Variable expression of hypercholesterolemia in Apolipoprotein E2* (Arg136 --> Cys) heterozygotes.

In the process of population screening for apo E gene polymorphism with the PCR and subsequent restriction analysis, we identified a female who demonstrated heterozygosity for an unusual restriction fragment caused by the loss of a CfoI restriction site. Sequence analysis of the apo E gene was performed and a carrier of the mutant allele with C --> T substitution at cDNA position 3817 was identified, which caused an Arg136 --> Cys change. The first-line relatives have been screened for this rare mutation with PCR and restriction analysis of PCR products.

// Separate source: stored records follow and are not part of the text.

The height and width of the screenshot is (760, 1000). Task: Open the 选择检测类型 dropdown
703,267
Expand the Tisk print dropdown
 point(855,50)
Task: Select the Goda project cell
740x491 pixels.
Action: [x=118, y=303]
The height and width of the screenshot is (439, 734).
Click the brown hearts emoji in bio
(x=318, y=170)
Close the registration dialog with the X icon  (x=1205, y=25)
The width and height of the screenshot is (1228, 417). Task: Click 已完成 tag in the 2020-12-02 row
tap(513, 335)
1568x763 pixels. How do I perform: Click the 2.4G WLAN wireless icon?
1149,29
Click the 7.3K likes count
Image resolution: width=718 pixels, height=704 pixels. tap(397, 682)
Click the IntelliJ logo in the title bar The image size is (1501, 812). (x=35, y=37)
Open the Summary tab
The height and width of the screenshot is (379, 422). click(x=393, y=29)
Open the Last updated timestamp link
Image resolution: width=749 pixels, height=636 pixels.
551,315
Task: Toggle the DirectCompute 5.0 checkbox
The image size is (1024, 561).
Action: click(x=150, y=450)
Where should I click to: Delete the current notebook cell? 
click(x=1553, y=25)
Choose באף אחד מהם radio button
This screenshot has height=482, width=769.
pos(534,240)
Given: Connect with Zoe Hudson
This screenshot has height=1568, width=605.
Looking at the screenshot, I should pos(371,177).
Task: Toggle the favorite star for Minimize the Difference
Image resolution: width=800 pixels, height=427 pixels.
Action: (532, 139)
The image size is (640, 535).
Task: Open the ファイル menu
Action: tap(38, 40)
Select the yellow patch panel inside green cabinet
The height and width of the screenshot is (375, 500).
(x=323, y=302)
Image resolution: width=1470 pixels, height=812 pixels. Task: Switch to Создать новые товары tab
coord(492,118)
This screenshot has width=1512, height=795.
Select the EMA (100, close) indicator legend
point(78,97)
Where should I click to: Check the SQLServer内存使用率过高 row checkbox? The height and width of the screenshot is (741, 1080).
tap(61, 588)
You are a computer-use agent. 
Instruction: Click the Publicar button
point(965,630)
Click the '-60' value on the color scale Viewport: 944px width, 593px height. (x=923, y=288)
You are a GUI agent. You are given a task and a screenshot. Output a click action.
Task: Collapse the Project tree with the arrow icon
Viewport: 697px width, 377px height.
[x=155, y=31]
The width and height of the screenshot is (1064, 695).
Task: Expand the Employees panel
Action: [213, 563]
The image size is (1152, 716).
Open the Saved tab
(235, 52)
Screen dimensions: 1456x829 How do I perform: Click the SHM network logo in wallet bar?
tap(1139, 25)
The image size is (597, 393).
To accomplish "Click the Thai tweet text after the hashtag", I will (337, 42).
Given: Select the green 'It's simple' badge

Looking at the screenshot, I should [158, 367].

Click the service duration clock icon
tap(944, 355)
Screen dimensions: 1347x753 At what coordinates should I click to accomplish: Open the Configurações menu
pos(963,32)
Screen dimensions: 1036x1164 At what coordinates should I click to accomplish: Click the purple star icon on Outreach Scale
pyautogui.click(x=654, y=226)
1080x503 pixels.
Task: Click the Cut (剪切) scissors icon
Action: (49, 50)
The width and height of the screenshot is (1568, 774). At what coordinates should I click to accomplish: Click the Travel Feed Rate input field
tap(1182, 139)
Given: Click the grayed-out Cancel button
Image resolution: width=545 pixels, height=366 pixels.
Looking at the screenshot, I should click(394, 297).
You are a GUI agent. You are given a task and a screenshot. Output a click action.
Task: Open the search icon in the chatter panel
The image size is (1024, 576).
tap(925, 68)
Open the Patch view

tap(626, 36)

The complete lipoprotein parameters have been determined in the probands family. In the family, only one child had the same mutant allele as his mother had. The proband (7.49 mmol/l) with her siblings had hypercholesterolemia and a high body mass index (BMI 31.6 kg/m2). By contrast, her son had a normal lipid spectrum with normal BMI. We described the mutation apo E2* (Arg136 --> Cys) in a family with elevated lipid levels, but there was no confirmation of the connection between this mutation and type III hyperlipoproteinemia or hyperlipoproteinemia at all. In the case of this mutation, other factors (mainly genetic) are important for the development of lipid metabolism disorders.